(About this exercise):
Go to the line with "More from This" in the material below and copy from there through the line with "Task: Click the current points help icon", exactly. Pictures are not copied.

§ §

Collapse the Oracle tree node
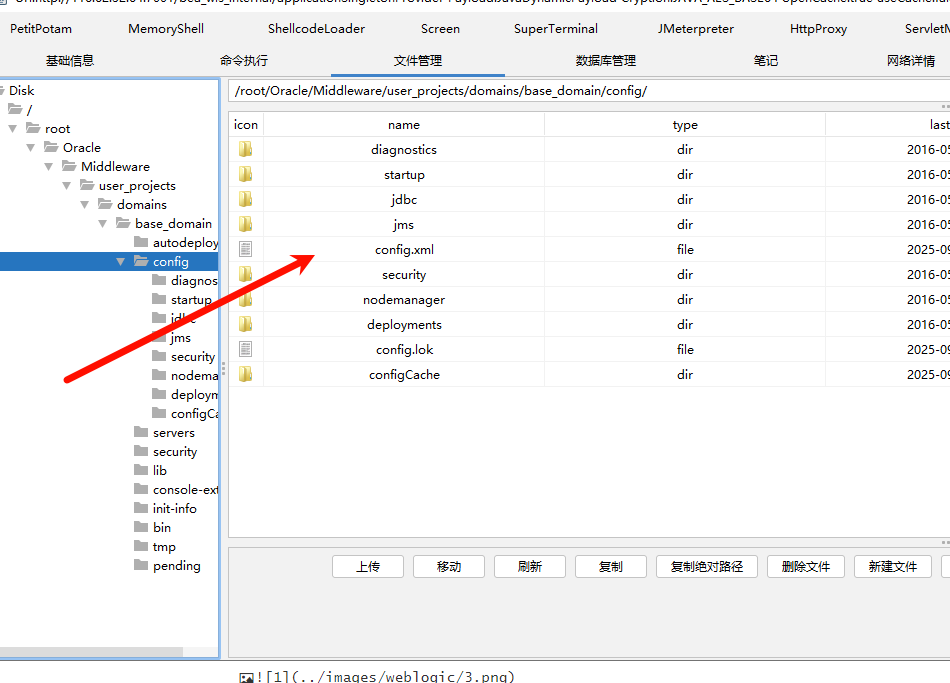Viewport: 950px width, 683px height. coord(30,148)
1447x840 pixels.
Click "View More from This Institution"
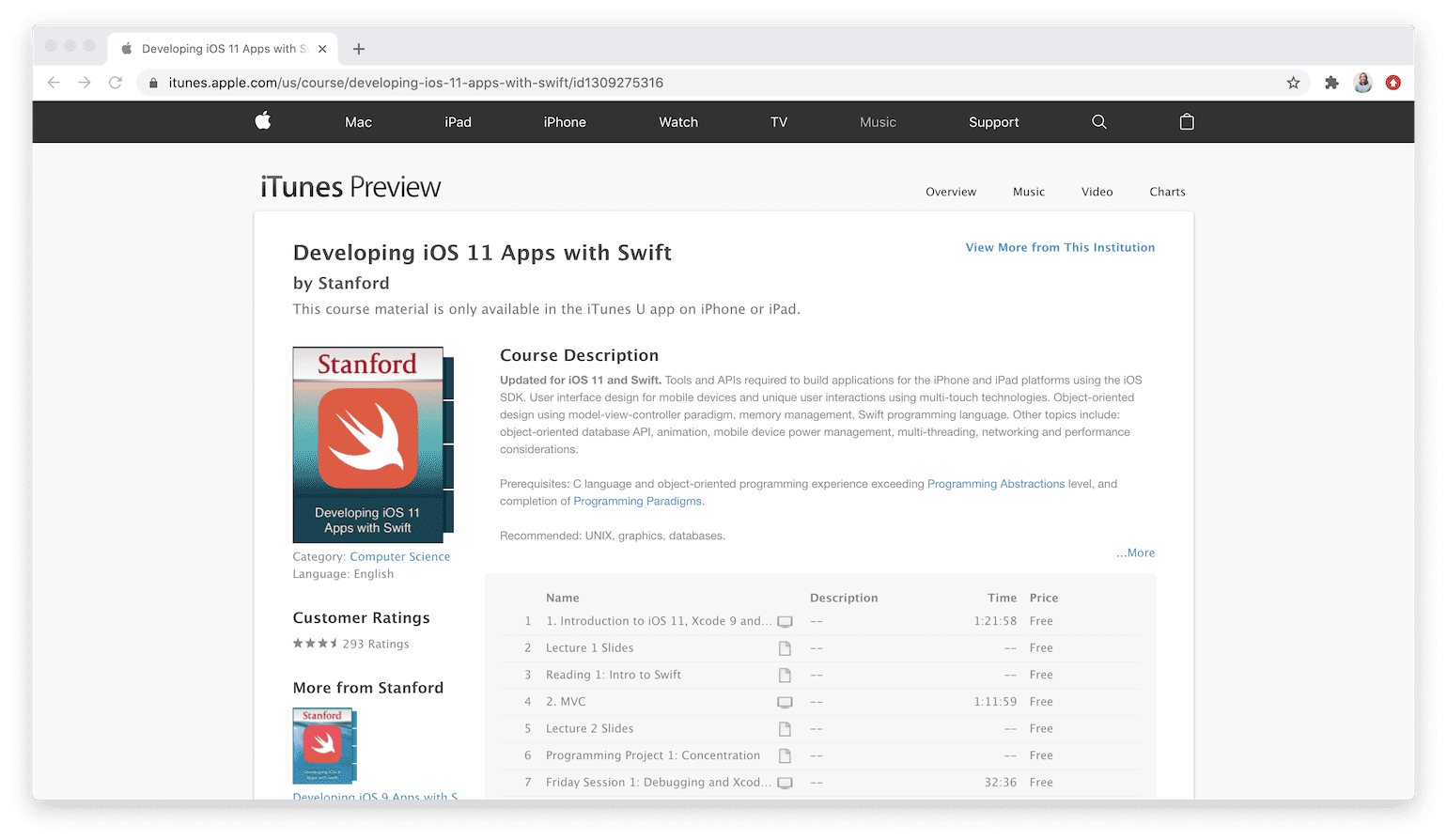(x=1060, y=247)
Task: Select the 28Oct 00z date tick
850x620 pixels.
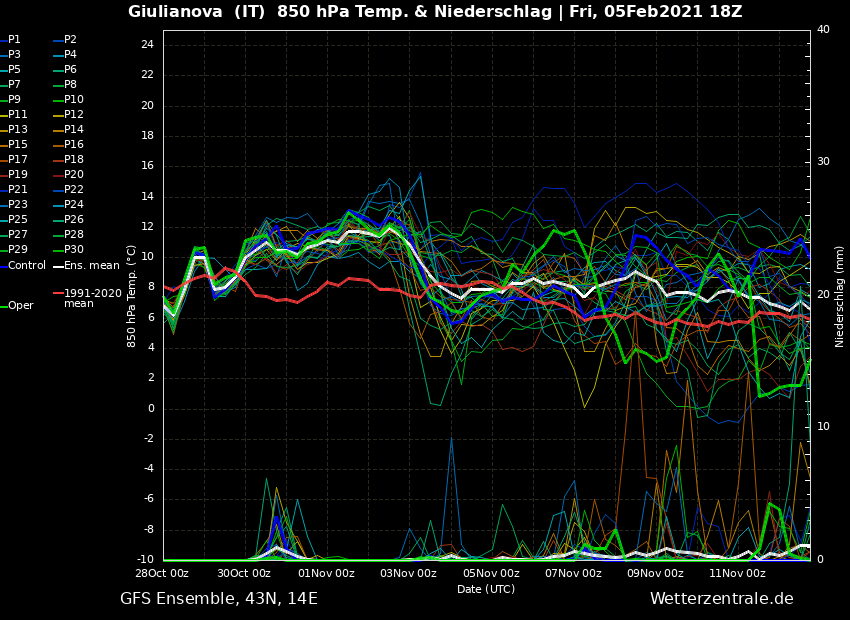Action: pos(163,574)
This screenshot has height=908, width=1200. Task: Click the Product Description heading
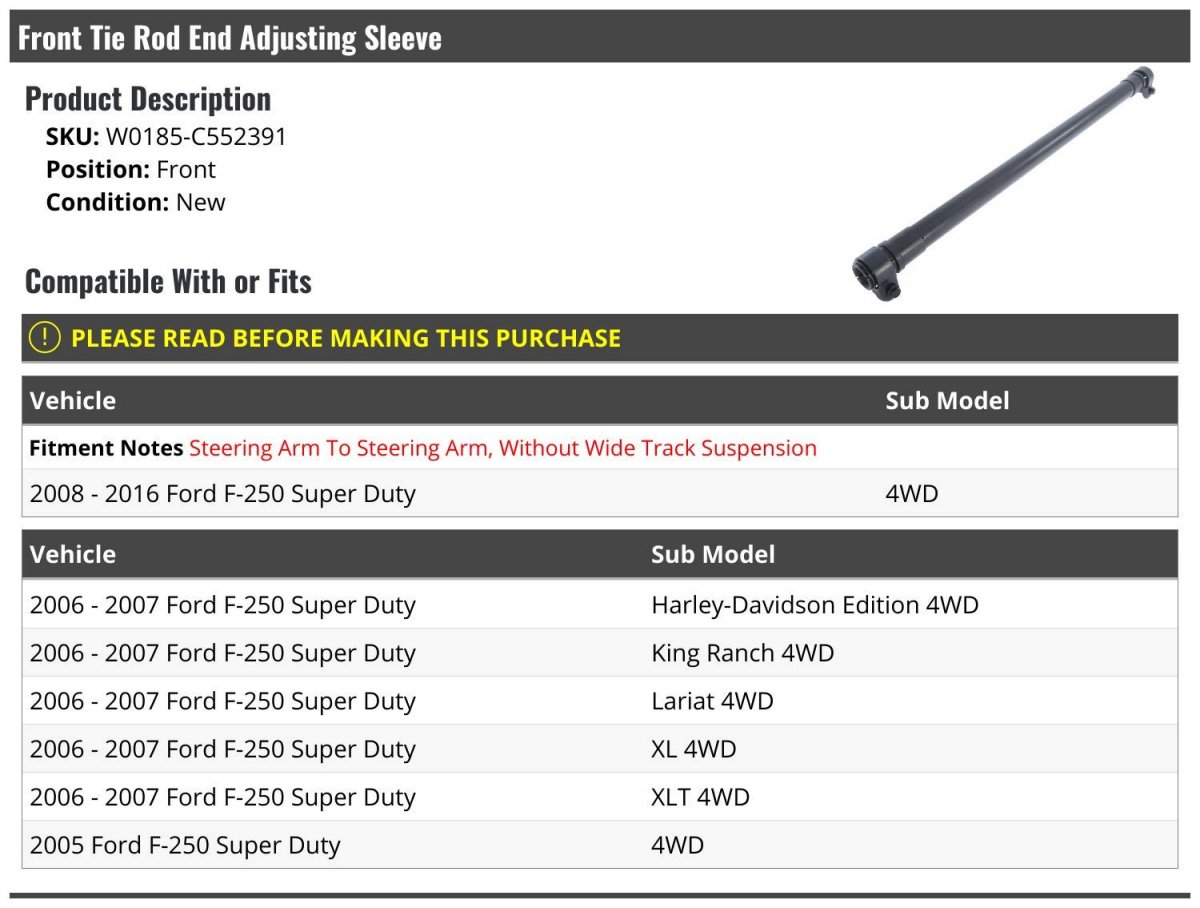click(x=148, y=99)
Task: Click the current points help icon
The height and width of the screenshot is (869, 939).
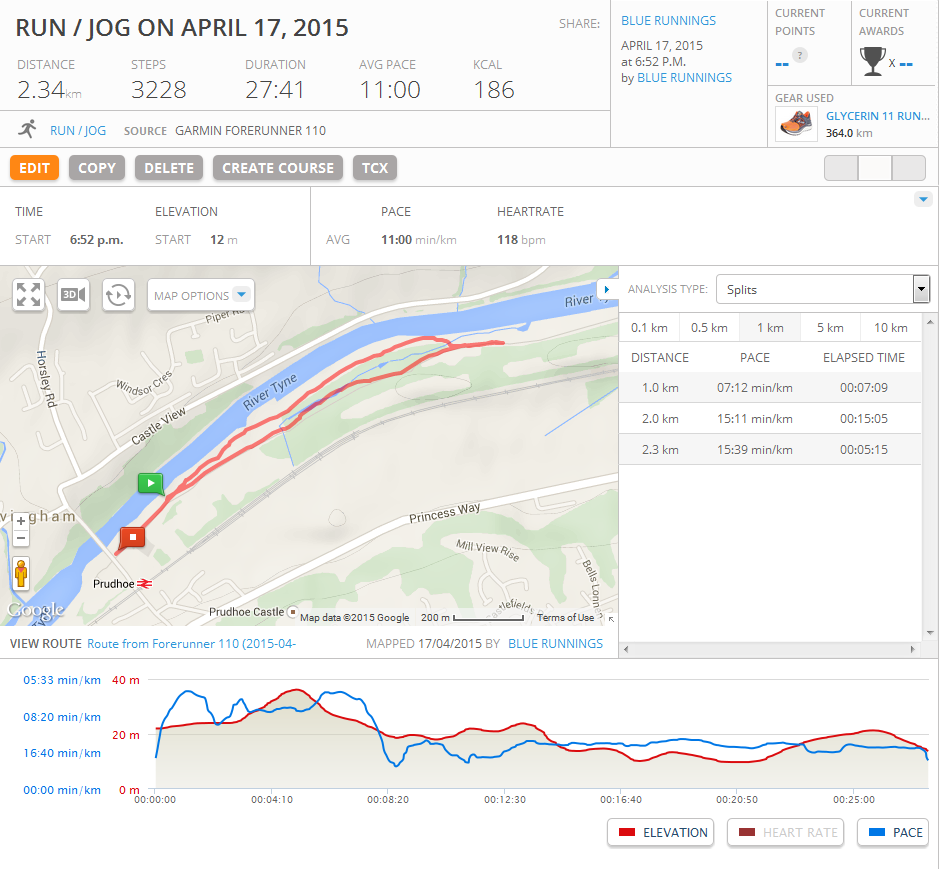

§ §

(Response box):
Click "View More from This Institution"
(x=1060, y=247)
Task: Select the 28Oct 00z date tick
850x620 pixels.
Action: pos(163,574)
This screenshot has height=908, width=1200. Task: Click the Product Description heading
click(x=148, y=99)
Task: Click the current points help icon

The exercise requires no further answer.